● 抽出テキスト

せん断接着力F100が10.0N/cm2以上である限り、高温試験後におけるサンプルの厚みと高温試験前におけるサンプルの厚みとの差Δtは、特定の値に限定されない。高温試験に供されるサンプルは、85℃の温度及び85%の相対湿度の条件で125時間保管されたポリカーボネート板の表面に電波吸収体1aの粘着層40を接触させて電波吸収体1aをポリカーボネート板に貼り付けることによって作製される。ポリカーボネート板の表面は平滑である。高温試験は、サンプルの環境を140℃に48時間保つことによってなされる。高温試験前におけるサンプルの厚みは、無作為に選択された5箇所以上における測定値を算術平均することによって決定できる。高温試験後に目視によりサンプルの厚みの変動が大きい箇所を特定する。その箇所における厚みを高温試験後におけるサンプルの厚みと決定する。差Δtは、例えば、0.30mm以下である。このような構成によれば、吸湿状態の被着体から水分が放出されても、吸収対象の電波が電波吸収体1aに入射するときに大きな空隙を通過しにくい。このため、吸湿状態の被着体から水分が放出されても、電波吸収体1aの電波吸収性能が低下しにくい。
差Δtは、望ましくは0.29mm以下であり、より望ましくは0.28mm以下であり、さらに望ましくは0.27mm以下である。
抵抗層10をなす材料は、電波吸収体1aが所望の電波を吸収できる限り、特定の材料に限定されない。抵抗層10は、例えば、金属酸化物、合金、導電性高分子、カーボンブラック、多層カーボンナノチューブ(MWNT)、及び単層カーボンナノチューブ(SWNT)からなる群より選ばれる少なくとも1つを含む。導電性高分子は、特定の高分子に限定されない。導電性高分子は、例えば、ポリチオフェン、ポリピロール、ポリアニリン、又はPEDOT/PSSである。金属酸化物は、例えば、インジウム、スズ、及び亜鉛からなる群から選ばれた少なくとも1つの金属元素を含有している金属酸化物である。金属酸化物は、酸化インジウムスズ(ITO)であってもよい。合金は、例えば、モリブデンを含有する。合金は、モリブデンに加えてニッケル及びクロムを含有していてもよい。

● 提供資料
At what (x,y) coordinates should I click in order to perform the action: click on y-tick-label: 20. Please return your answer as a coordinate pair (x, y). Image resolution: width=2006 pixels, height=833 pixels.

● 作業指示
- 1) 抽出テキストのうち、「せん断接着力F100が10.」から始まり「くは0.27mm以下である。」までの部分を一字一句変えずに書き写してください。
- 2) 抽出テキストの「抵抗層10をなす材料は」で始まる段落を、主な事実を残して箇条書きにまとめてください。
資料は抽出テキストとは別のものとして扱ってください。

● 作業ごとの結果
- 1)
せん断接着力F100が10.0N/cm2以上である限り、高温試験後におけるサンプルの厚みと高温試験前におけるサンプルの厚みとの差Δtは、特定の値に限定されない。高温試験に供されるサンプルは、85℃の温度及び85%の相対湿度の条件で125時間保管されたポリカーボネート板の表面に電波吸収体1aの粘着層40を接触させて電波吸収体1aをポリカーボネート板に貼り付けることによって作製される。ポリカーボネート板の表面は平滑である。高温試験は、サンプルの環境を140℃に48時間保つことによってなされる。高温試験前におけるサンプルの厚みは、無作為に選択された5箇所以上における測定値を算術平均することによって決定できる。高温試験後に目視によりサンプルの厚みの変動が大きい箇所を特定する。その箇所における厚みを高温試験後におけるサンプルの厚みと決定する。差Δtは、例えば、0.30mm以下である。このような構成によれば、吸湿状態の被着体から水分が放出されても、吸収対象の電波が電波吸収体1aに入射するときに大きな空隙を通過しにくい。このため、吸湿状態の被着体から水分が放出されても、電波吸収体1aの電波吸収性能が低下しにくい。
差Δtは、望ましくは0.29mm以下であり、より望ましくは0.28mm以下であり、さらに望ましくは0.27mm以下である。

- 2)
- 抵抗層10の材料は、電波吸収体1aが所望の電波を吸収できれば特定のものに限定されない。
- 抵抗層10は、例えば金属酸化物、合金、導電性高分子、カーボンブラック、多層カーボンナノチューブ(MWNT)、単層カーボンナノチューブ(SWNT)から選ばれる少なくとも1つを含む。
- 導電性高分子の例は、ポリチオフェン、ポリピロール、ポリアニリン、PEDOT/PSSである。
- 金属酸化物の例は、インジウム、スズ、亜鉛から選ばれた少なくとも1つの金属元素を含むものである。酸化インジウムスズ(ITO)でもよい。
- 合金は、例えばモリブデンを含む。モリブデンに加えてニッケルとクロムを含んでもよい。